Stern adds that even a smaller CFPA with no control from the Fed will still have a negative effect on mortgage bankers.

‘We feel that setting up the mortgage police to evaluate the suitability of loans will effectively create a marketplace where lenders are so scared to do their jobs,’ he says. ‘A CFPA with unlimited power is a scary, overreaching initiative by the government to control private enterprise. We believe the CFPA will be good for one industry only: attorneys.’

Others argue that the struggle over the Fed's territorial domain distracts from the bigger-picture issues that continue to disrupt the industry and the economy. Frank T. Pallotta, executive vice president and managing partner with Rumson, N.J.-based Loan Value Group LLC, points out that the regulatory system as a whole requires thorough reconsideration.

‘Everyone should look what happened: The Fed, the Securities and Exchange Commission and the Federal Deposit Insurance Corp. fell asleep at the switch,’ he says, adding that even if a downsized Fed were in place in 2007, the current crisis ‘still would have happened.’

Alex Epstein, a fellow with the Ayn Rand Institute in Irvine, Calif., echoes Pallotta's observation. ‘The debate assumes the free market is guilty and the government is the savior,’ he says. ‘The whole discussion of financial market oversight is completely backwards: The Fed and other regulatory agencies are not the solution to the financial crisis; they're the cause of the crisis. The protection we need is not by regulators – the protection should be from the regulators.’

‘Is it politics or good business?’ asks Bob Dorsa, president of the American Credit Union Mortgage Association. ‘I'm not sure that we know the answer. Maybe out of this we can get some stability and direction. But we really have to ask, what is it going to take to get real stability back into housing?’

Dr. Anthony B. Sanders, professor of finance at George Mason University in Fairfax, Va., worries that no matter who wins the Fed's turf fight, mortgage bankers may stand to lose.

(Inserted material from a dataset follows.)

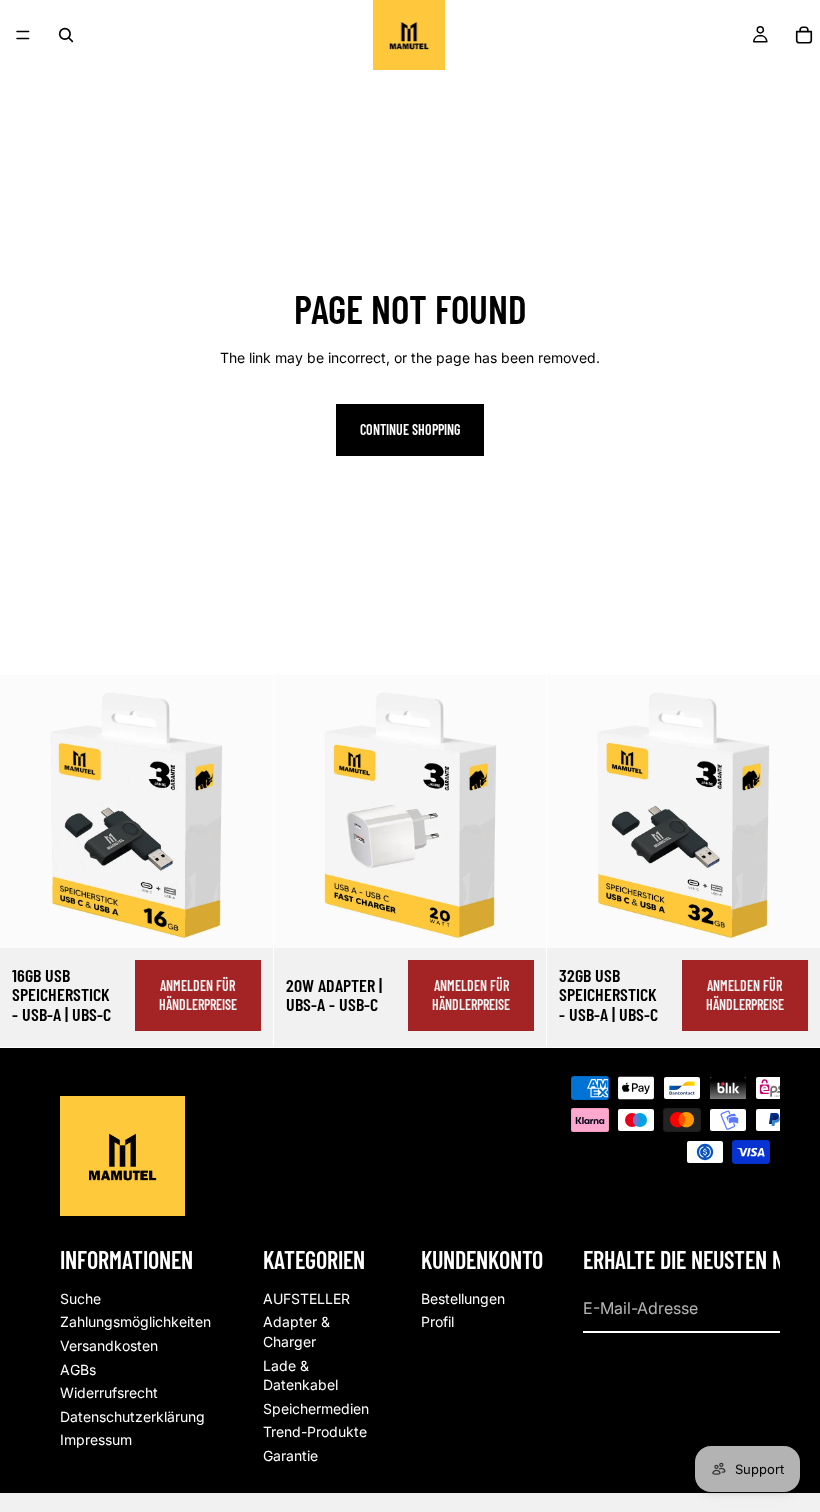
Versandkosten (109, 1345)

‘It all may be a moot point anyway,’ he warns. ‘Eventually, [the Fed] will have to inflate [its] way out of the staggering amount of debt that the Treasury has borrowed. This will result in inflation rates of up to 14 percent and mortgage rates of up to 16 percent to 18 percent – it is only a matter of 'when' and not 'if.' If I was a bank or a savings-and-loan, I would be careful about loading up the portfolio with low-interest-rate mortgages.’